The tech is different, but not much else has changed since Up the Down Staircase. It was a series of absurd situations, with one pronounced tragedy. There was a teacher who lacked the sensitivity of a number 2 pencil. In the current system, that guy would likely be superintendent by now.

In the novel, teachers would say to one another, "Let it be your challenge," or something whenever they were faced with absurd situations. Then they'd go their merry way and hope for the best.

These days, admin  still issues those challenges, telling you they're serious but not impossible. The actual challenge is managing to view them as impossible but not serious. You can do that sometimes. It takes practice, and no supervisor can show you how. Many don't know, and are supervisors simply because they couldn't handle your incredibly stressful job.

Last week we had to submit report card grades.

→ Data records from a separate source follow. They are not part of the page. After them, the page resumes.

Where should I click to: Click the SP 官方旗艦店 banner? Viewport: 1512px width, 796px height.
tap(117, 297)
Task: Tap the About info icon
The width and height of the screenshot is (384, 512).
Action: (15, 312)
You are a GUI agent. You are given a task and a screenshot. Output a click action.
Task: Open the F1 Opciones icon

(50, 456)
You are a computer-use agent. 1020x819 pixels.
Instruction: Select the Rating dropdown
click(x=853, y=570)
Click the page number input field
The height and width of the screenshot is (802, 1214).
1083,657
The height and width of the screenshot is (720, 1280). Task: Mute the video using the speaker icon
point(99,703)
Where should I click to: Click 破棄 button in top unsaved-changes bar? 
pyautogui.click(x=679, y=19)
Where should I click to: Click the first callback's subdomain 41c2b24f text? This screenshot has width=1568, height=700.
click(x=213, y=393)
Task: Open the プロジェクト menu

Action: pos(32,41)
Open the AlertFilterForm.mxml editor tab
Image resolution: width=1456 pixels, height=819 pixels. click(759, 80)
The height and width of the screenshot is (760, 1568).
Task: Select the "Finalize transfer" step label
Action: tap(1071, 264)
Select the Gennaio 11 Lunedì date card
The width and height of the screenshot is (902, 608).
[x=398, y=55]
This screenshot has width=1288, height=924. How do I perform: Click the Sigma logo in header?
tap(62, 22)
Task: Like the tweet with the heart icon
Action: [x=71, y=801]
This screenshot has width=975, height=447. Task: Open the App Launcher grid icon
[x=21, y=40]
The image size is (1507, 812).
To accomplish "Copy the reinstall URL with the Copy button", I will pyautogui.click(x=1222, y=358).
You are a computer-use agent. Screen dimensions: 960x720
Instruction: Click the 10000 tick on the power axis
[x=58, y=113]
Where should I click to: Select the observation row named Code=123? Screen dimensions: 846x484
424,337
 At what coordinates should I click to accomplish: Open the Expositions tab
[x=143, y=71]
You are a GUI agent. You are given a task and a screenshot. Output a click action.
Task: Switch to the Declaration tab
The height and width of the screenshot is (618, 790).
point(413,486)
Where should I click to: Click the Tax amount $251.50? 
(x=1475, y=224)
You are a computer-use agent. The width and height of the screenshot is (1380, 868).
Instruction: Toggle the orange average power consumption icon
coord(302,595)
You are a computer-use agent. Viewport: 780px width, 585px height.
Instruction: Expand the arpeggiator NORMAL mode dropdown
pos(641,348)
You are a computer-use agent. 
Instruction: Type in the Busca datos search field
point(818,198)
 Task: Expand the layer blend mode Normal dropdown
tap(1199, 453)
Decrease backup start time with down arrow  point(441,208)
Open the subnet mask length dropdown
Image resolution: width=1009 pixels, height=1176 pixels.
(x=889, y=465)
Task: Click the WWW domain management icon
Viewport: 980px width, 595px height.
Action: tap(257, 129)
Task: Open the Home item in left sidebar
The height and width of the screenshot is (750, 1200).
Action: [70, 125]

Because Skedula is out, and because the DOE imposed a system that does not actually work, I held off a long time from giving grades. I finally started using Google Classroom to record grades. Controlled by our administration, it has its drawbacks. For example, a new section of my class opened up and ten students were transferred. As soon as that happened, all their previous grades disappeared into the ether. One Student was transferred from one section to another, and his grades have disappeared to. Hope his parents don't come in and ask me about them today, our PT conference.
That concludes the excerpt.